En un país cuya población apenas ha crecido en los últimos años, da que pensar que las tasas de suicidio sigan aumentando. Y no es un problema solo de salud mental, sino de salud pública general.
Nos afecta a todos como sociedad, porque son el resultado de muchas omisiones. Tiene difícil solución, entre otras cosas porque no existe receta mágica. Cuesta creer que exista una única causa que lleve a alguien a quitarse la vida. Es probable, más bien, que confluyan diversas circunstancias que desencadenan la decisión fatal.
Una forma de contrarrestar la depresión, los trastornos mentales, la soledad extrema, laviolencia o el estrés emocional es, pienso, mediante el apoyo familiar. Con sus fortalezas y debilidades, los padres, los hermanos y tíos, los abuelos… todos ellos, a su manera, pueden tejer una útil red de soporte e incluso salvación para quienes están al borde del precipicio, conscientemente o no.
Otra reflexión que me hago es que pocos de quienes optaron por suicidarse deseaban, como tal, la muerte. Es muy probable que sólo buscaran interrumpir un sufrimiento insoportable, una desesperanza agónica, un acoso escolar muy opresivo o espoleado por las redes sociales.
De nuevo, aquí sí existe una forma de combatir la desidia y el bajón anímico: mediante la educación.
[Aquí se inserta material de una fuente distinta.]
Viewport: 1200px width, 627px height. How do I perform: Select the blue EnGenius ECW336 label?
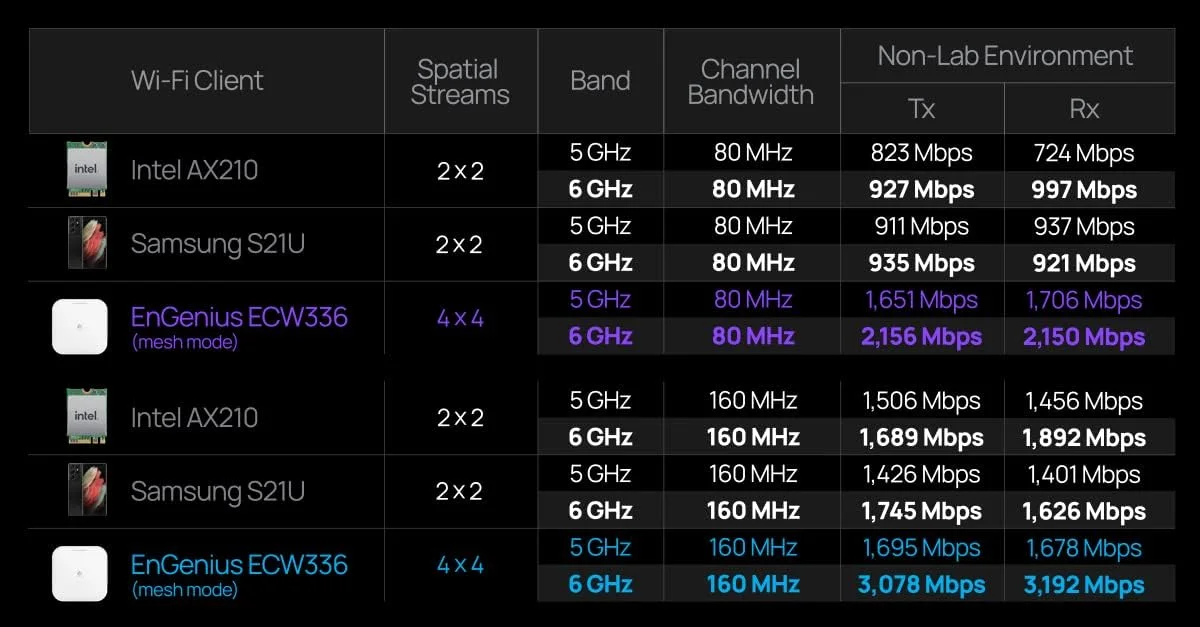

Me refiero a la educación cultural y en valores. Porque, de alguna manera, cuando los seres humanos comprendemos el origen y el sentido de todo aquello que nos incomoda, afrontamos mejor la adversidad y prevenimos que la tristeza se expanda más de la cuenta. Resulta crucial identificar cuáles son los factores de riesgo y aprender a manejarlos de la forma más satisfactoria posible.
Para los cristianos, el mensaje de Jesús en la Cruz resulta claro y enormemente aleccionador, aunque por momentos lo olvidemos. No en vano, Él sudó sangre pocas horas antes de afrontar la flagelación, consciente del dolor y sufrimiento que le tocaría cargar sobre sus espaldas. Al recordar eso, al creer en eso, el bien supera al mal por elevación.